Wednesday, November 15, 2006


To my less theologicaly inclined readers:
As anyone who has read this blog with any regularity knows I engage in an ongoing dialogue/debate with Roman Catholics and Orthodox, and also am on the whole fairly positive on both.
What I would like to address is the reasons why I think the theologicaly uninclined and those less familiar with the nuances of the Christian landscape why they may in fact be of interest to you. Or in the least why I post on what may seem to be just so much spliting hairs.
I post my own search within the Christian landscape in part because that is what a blog is for, but I am also aware of the public nature of a blog and so I do think about having a diversity of readership (at least in theory.) I post things like this post and this post because there is in the very argument, agreemnts and disagreements shown in these topics a demonstration of what Christianity is.
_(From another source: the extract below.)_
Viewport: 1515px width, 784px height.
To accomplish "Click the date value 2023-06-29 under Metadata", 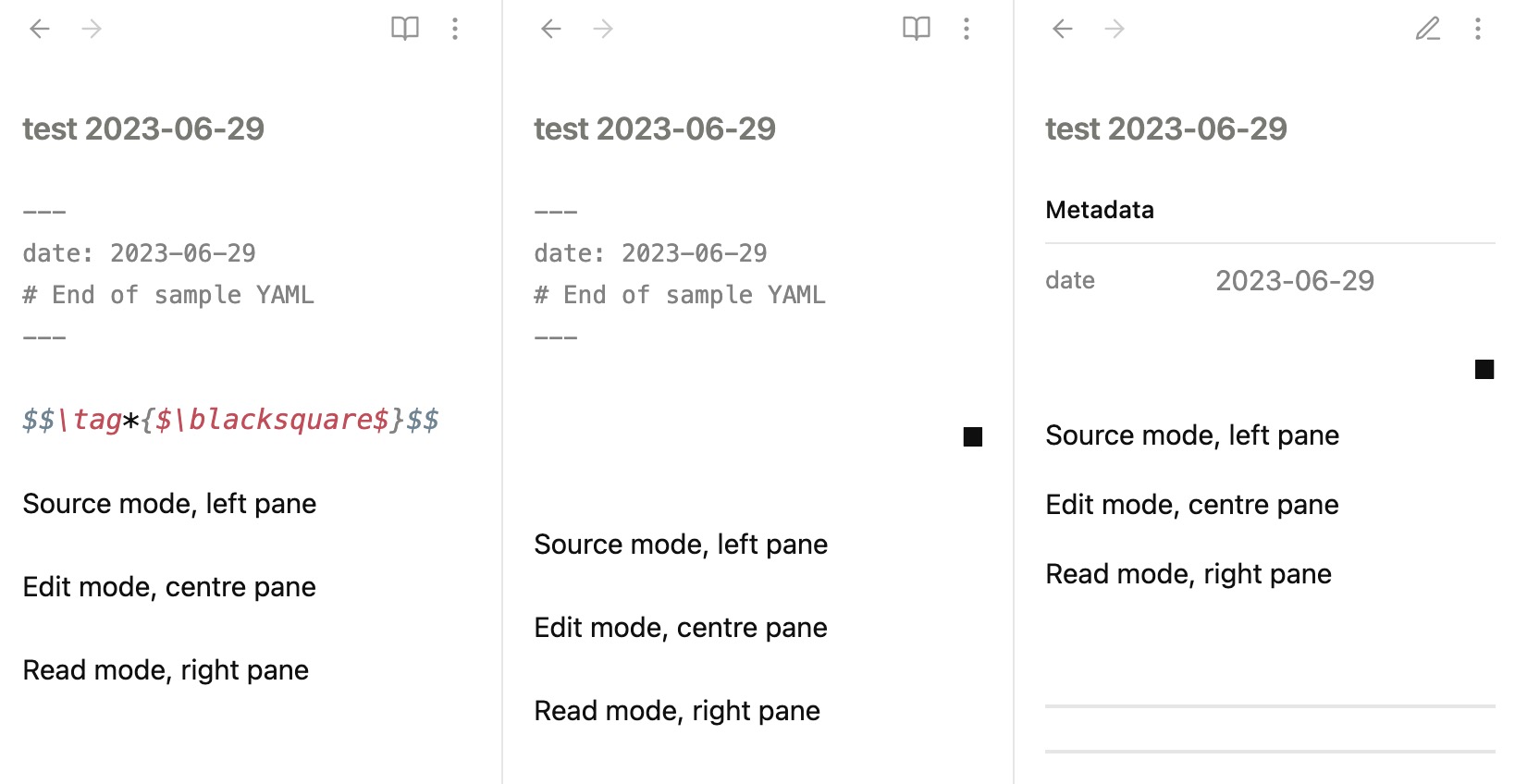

Christianity has its existence because of a person at the center of an event twothousand years ago. The ideas about this person and that event are important, but not for themselves but because this person and event is seen as not only revealing to us who God is, but because that person was and is God, as a human fully embodied. In short the question of continuity with that person and that event through time is essential to whether or not a particular idea about that event is true. Continuity is essential to Christian faith precisely because God became a human person with a body, and gathered arround himself a particular group of people. If one is going to fully undestand Christianity and that entity called the Church one must grasp the way in which Christianity has this attachement to a particular person and a particular group of people.
The continuity with this person and the group of people gathered around that person is usually articulated as "apostolicity", because those Jesus Christ gathered around himself as the foundation of a particular community called the Church, are called apostles. Legitimacy from a Christian perspective then is bound up with that continuity, "orthodoxy" is the another way of speaking of this continuity. In any case while these discussions may seem abstract they are in fact profoundly concrete in the desire to show continuity with the advent of the person Jesus Christ who is God in human flesh.